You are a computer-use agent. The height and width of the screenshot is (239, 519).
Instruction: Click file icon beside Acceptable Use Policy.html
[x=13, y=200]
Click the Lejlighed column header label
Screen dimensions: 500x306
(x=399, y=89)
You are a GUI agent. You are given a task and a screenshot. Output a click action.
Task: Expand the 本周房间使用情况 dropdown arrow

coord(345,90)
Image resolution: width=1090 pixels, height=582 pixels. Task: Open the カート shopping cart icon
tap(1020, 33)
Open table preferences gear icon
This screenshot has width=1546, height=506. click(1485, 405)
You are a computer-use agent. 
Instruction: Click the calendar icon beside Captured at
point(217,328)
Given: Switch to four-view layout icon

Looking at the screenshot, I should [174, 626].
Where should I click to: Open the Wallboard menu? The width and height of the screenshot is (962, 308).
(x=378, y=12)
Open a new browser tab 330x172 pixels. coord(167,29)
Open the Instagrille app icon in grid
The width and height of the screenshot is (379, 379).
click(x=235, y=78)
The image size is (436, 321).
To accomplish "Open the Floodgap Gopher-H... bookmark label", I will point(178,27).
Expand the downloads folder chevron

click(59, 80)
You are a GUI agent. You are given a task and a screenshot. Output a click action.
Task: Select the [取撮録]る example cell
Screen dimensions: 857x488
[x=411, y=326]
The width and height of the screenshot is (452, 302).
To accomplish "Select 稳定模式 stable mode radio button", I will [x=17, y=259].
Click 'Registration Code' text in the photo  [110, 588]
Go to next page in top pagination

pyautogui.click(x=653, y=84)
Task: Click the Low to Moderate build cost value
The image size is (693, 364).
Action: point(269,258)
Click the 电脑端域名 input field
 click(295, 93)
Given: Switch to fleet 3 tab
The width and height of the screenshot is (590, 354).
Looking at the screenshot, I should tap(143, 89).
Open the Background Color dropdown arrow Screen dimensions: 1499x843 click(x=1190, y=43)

□ □ □ □

Go through the material above and report each line containing "will".

Answer space:
To accomplish "Open the Floodgap Gopher-H... bookmark label", I will point(178,27).
To accomplish "Select 稳定模式 stable mode radio button", I will [x=17, y=259].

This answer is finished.